Group Life & Disability Cover Continuation

This is the most overlooked thing in retrenchment — and the most expensive mistake.

What happens: Your group life and disability cover ends with employment. You may be uninsured from day one after leaving.

The conversion / continuation option

Important caveat: Some group schemes specifically exclude the conversion option in Section 189 retrenchments. This means even if your scheme normally allows continuation, it may not in a formal retrenchment. Always check with your HR or scheme administrator first — don't assume.

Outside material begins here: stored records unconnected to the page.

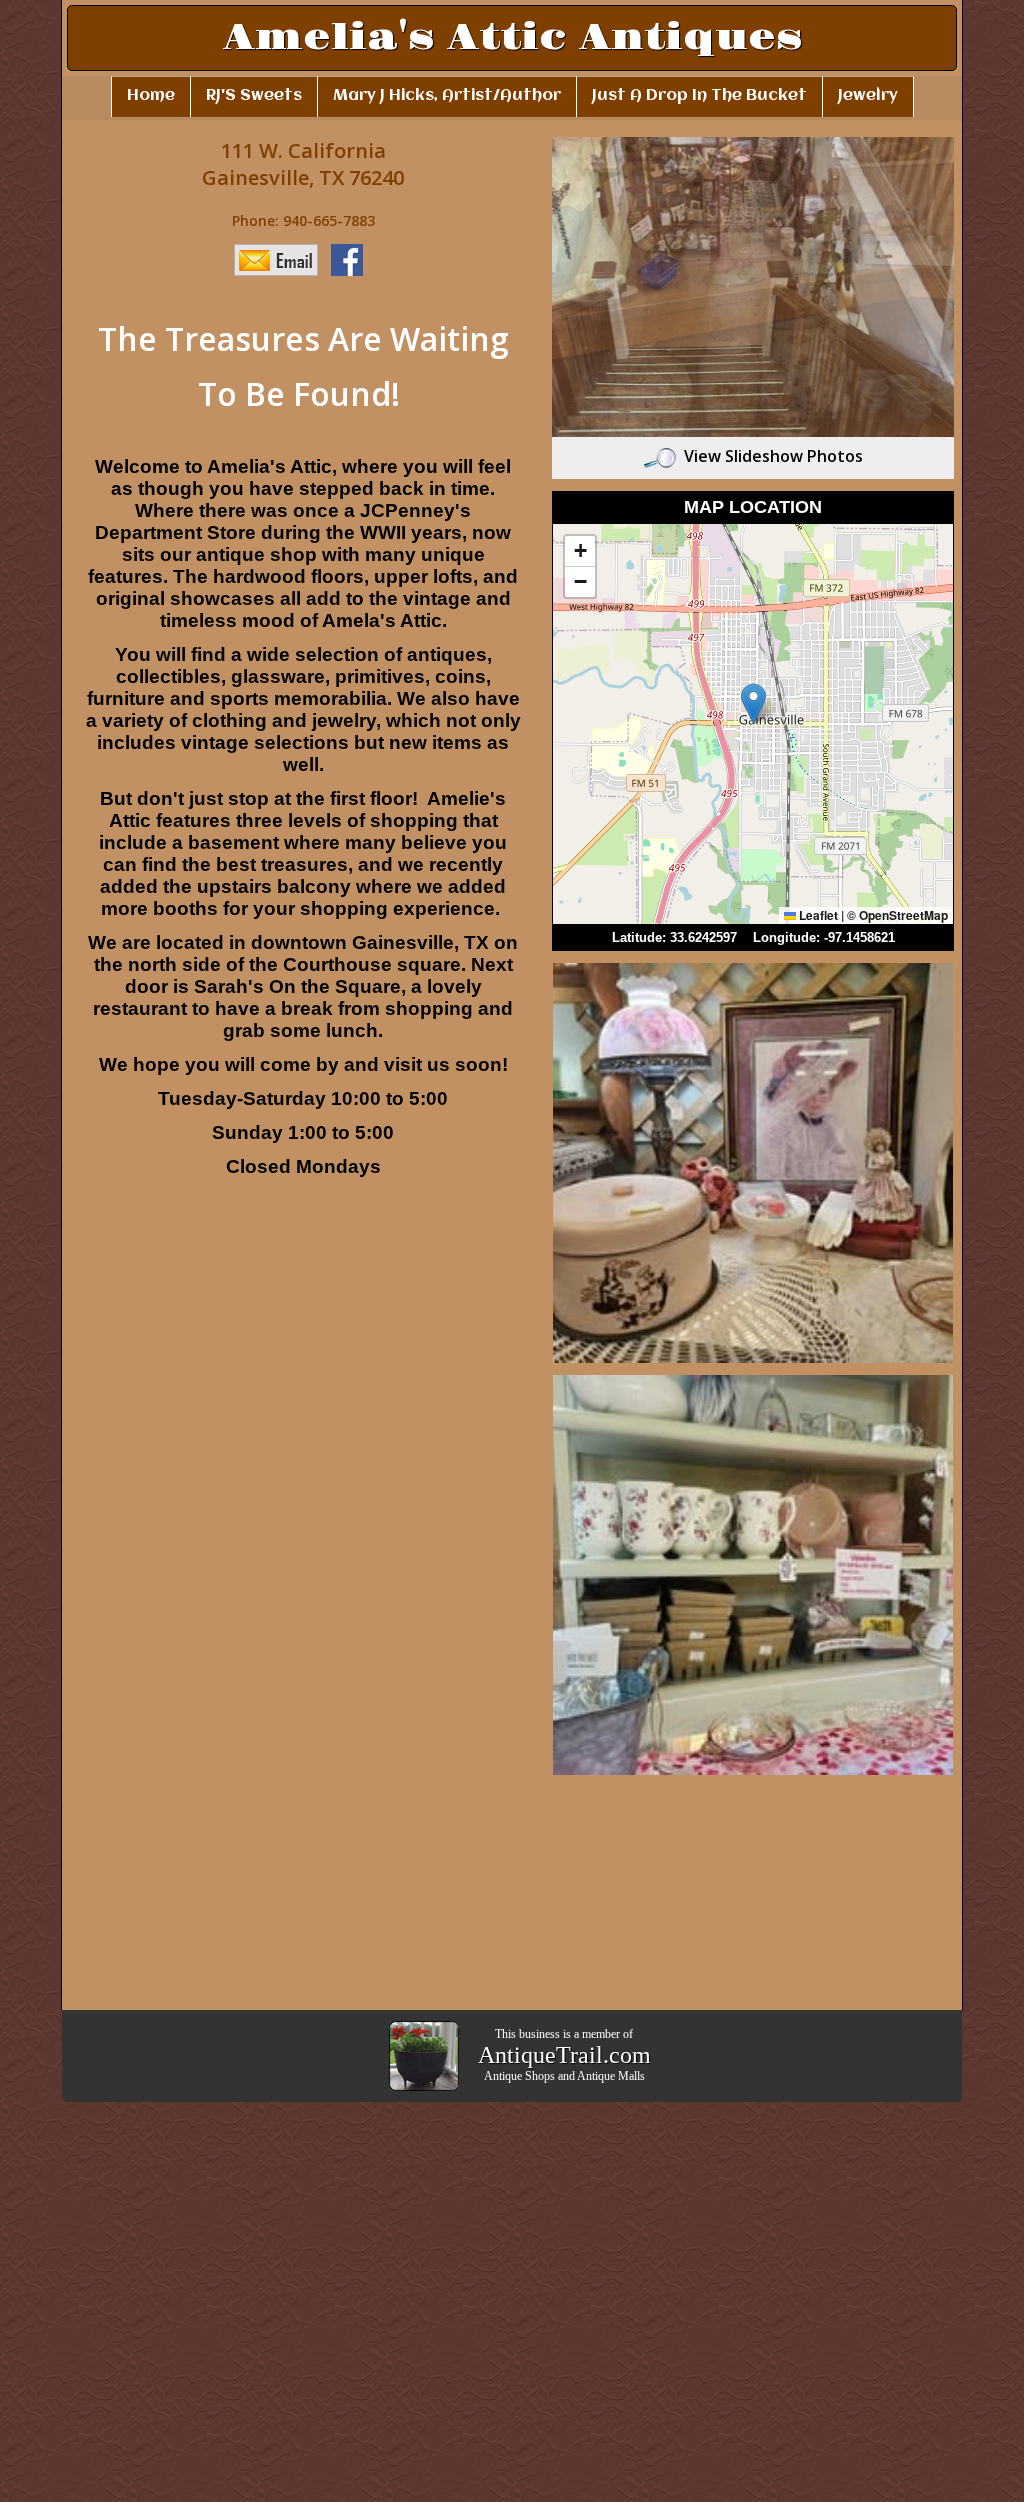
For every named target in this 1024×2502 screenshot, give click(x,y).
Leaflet (817, 915)
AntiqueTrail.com (564, 2055)
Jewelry (868, 96)
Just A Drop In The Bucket (699, 96)
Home (151, 96)
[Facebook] (352, 258)
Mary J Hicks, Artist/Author (447, 96)
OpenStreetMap (903, 915)
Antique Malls (611, 2076)
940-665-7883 (329, 220)
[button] (753, 703)
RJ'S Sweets (254, 96)
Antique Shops (519, 2076)
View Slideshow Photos (773, 456)
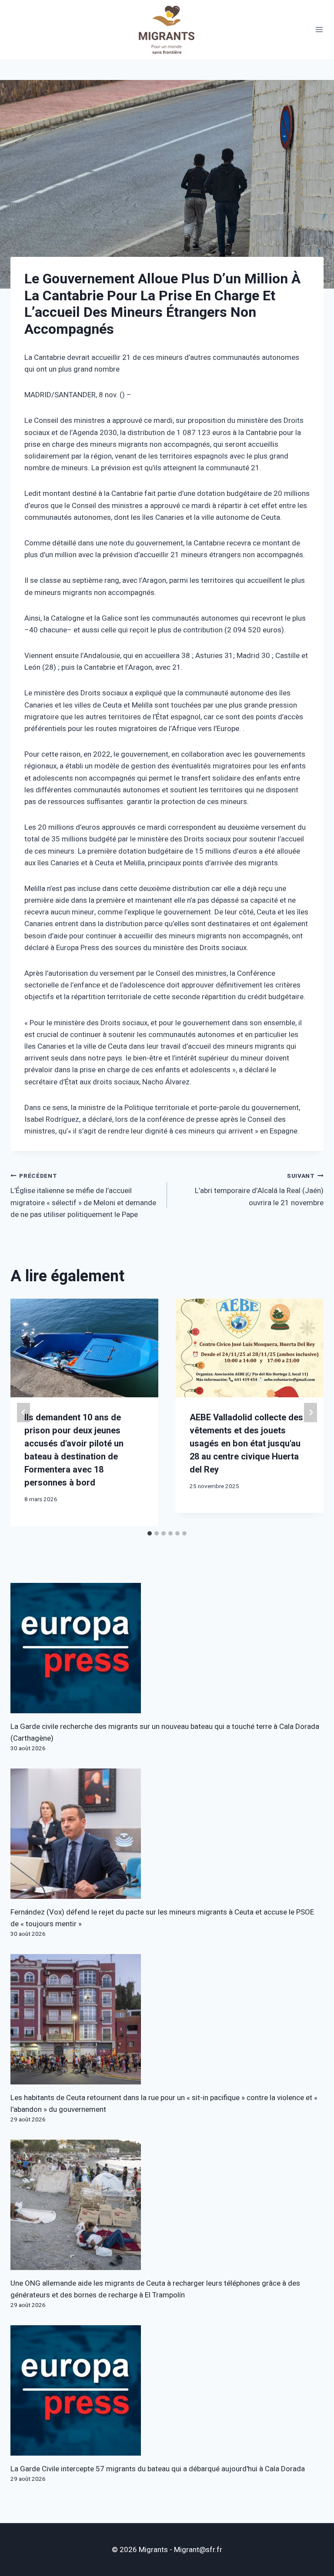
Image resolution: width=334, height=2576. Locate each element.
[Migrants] (167, 29)
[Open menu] (319, 30)
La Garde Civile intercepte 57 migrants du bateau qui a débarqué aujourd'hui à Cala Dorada (157, 2468)
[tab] (149, 1533)
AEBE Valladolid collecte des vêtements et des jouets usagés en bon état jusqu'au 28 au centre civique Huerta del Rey (246, 1443)
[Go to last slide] (23, 1412)
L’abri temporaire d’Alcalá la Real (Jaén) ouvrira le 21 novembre (259, 1190)
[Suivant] (310, 1412)
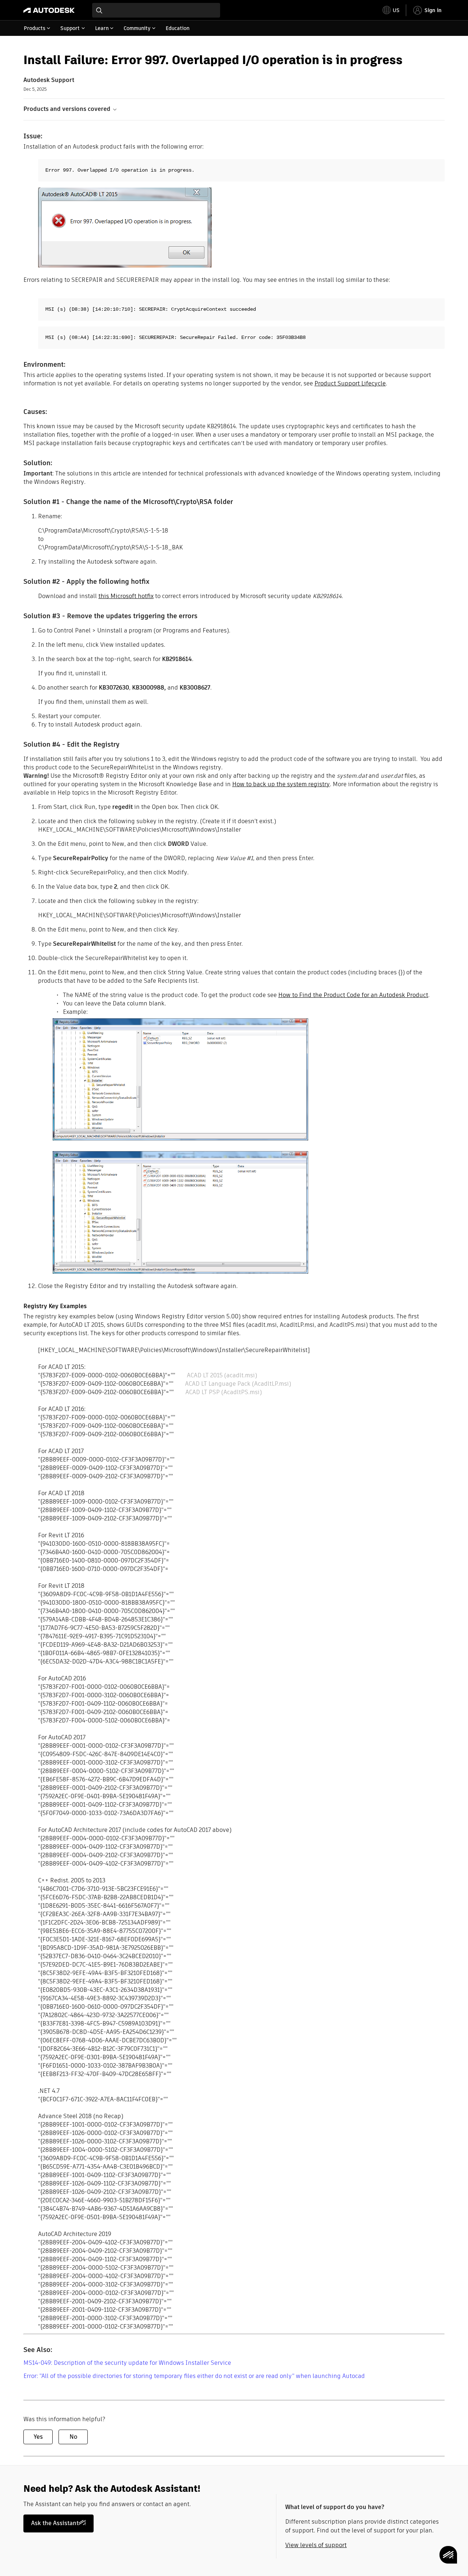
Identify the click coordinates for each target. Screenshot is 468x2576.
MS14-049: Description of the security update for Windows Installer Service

Voluntary additional cover: If you had voluntary additional risk cover (over and above the basic group cover), this often can be converted to individual cover. Worth asking specifically.

Why this matters

Don't Forget

A few things people often miss:

Credit and bond insurance

Most home loans, vehicle finance, credit cards, and personal loans include credit insurance that covers retrenchment. Claim it. Contact each lender and ask for the retrenchment claim process.

Third-party debit orders running through payroll

Anything your employer deducted from your salary on behalf of a third party — funeral cover, garnishees, maintenance orders, voluntary insurance — will stop the day your employment ends. Set up direct debit orders with each provider yourself, or your cover lapses.

Beneficiary nominations

Your group life nominations are about to fall away. Make sure your replacement cover (and any retirement annuities, preservation funds, etc.) have current beneficiary nominations.

Your Will

If your circumstances have changed significantly — or if you're about to receive a substantial lump sum — it's worth reviewing your Will. Estate planning becomes more important when you have a lump sum in the bank.

Tax year timing

If you're retrenched in February versus March, your tax position can differ significantly because severance and any income may fall in the same tax year or split across two.